Is Cg available on ATi's latest R520? It'd be worth trying it with it's branching capabilities.
 
In table 13 that has been postd, compairing the Cell vs other CPUs, what is the difference between the Cell BE and the Cell with 8 SPEs?...
 
aaaaa00 said:
How is that a bug? The function doesn't return anything. It takes inout parameters.
This line

if( dot( q, q ) > ESCAPE_THRESHOLD )

dot(q,q) = Sqr(q^2) or Sqr(2)*q IIRC, so why do a dot, and why have a qp variable if you're not using it? I'm guessing this ought to be :

if( dot( q, qp ) > ESCAPE_THRESHOLD )
 
Platon said:
In table 13 that has been postd, compairing the Cell vs other CPUs, what is the difference between the Cell BE and the Cell with 8 SPEs?...

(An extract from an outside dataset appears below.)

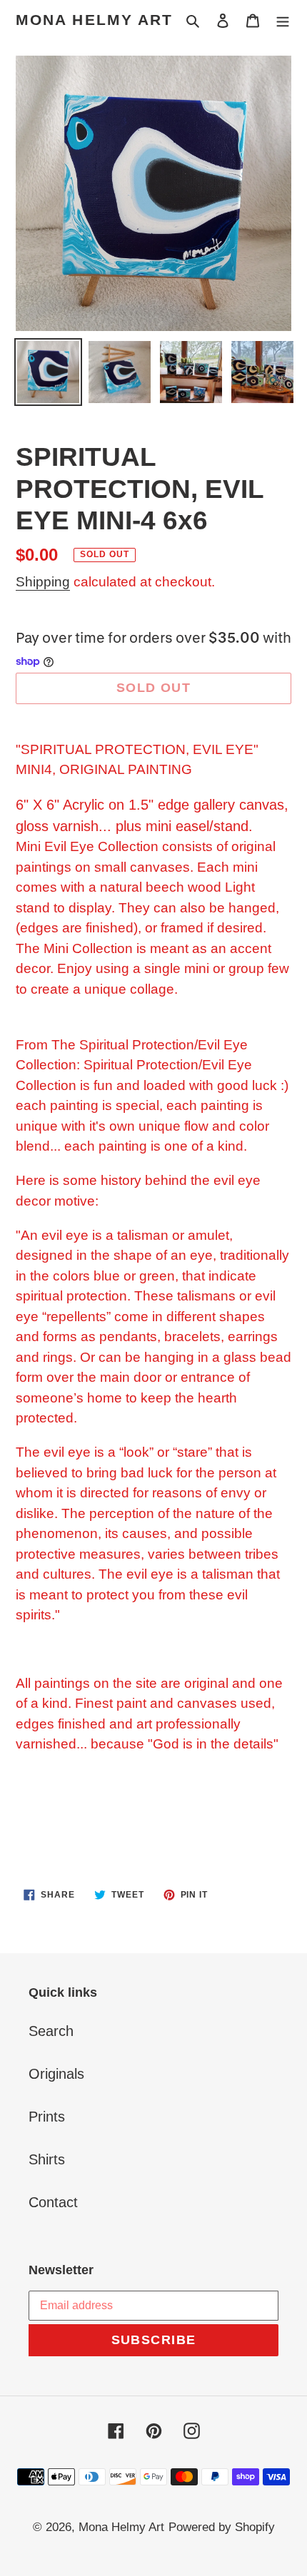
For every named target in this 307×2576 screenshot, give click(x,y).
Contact (53, 2202)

I'm guessing the one using "Cell BE" is using the PPE also, as opposed to the others which are benched on the SPUs only, so it makes sense to make a distinction.
 
xbdestroya said:
Let me ask you DarkRage, what in the world would be IBM's motive to talking down the 970?

Let me ask you xbdestroya, with Apple going to Intel, how many customers do the 970 have?

970 is dead. IBM is taking care of not getting any benchmark against Power5, for example.
 
Titanio said:
I'm guessing the one using "Cell BE" is using the PPE also, as opposed to the others which are benched on the SPUs only, so it makes sense to make a distinction.

So in those benches they manged to get Cell working without using the PPE at all?...
 
Platon said:
So in those benches they manged to get Cell working without using the PPE at all?...


I suppose they got the whole chip starting up (as the PPE is neeeded for that i believe), but for the bench only the SPE's were "doing stuff". The PPE wasn't computing anything, therefore the bench was only for the SPEs.
 
Shifty Geezer said:
Definitely interesting to see this runs faster on Cell than a GPU. Could it be the difference in loops stalling pixel pipes on different iterations? If I've got this right, the same instruction is performed on each pixel a 16 pixel quad on the GPU. So if 15 of those pixels fall on an area of the fractal that only iterates once, and the 16th pixel has to be iterated 20 times, won't the other 15 pixel's of the quad and their associated pipes be twiddling their thumbs until the 16th has finished? Whereas on Cell each SPE can tackle a pixel at a time so they'll all be running all the time.
It's worse than that. No NVidia GPU can work on a batch as small as 16 pixels (or rather, the effective batch size can't be so small).

A 7800GTX works on batches of about 800 pixels. R520 works on batches of 16 pixels - but looking forwards to newer ATI GPUs, R520 and RV515 would appear to be the first and last that work on such small batches. Xenos works on batches of 64 pixels.

Well done for bothering to look at the code. I was leaving that to this evening...

Jawed
 
DarkRage said:
Let me ask you xbdestroya, with Apple going to Intel, how many customers do the 970 have?

970 is dead. IBM is taking care of not getting any benchmark against Power5, for example.
You're just continuing to build on your house of cards with all the nonsensical conspiracy theory stuff you're presenting without any facts to back it up. I'd suggest you stop wasting yours, and our time, as you're clearly getting nowhere with it.

I suppose you're really ticked off cell performs so good as it is, but hey, it's not our problem. Get a life or something will ya?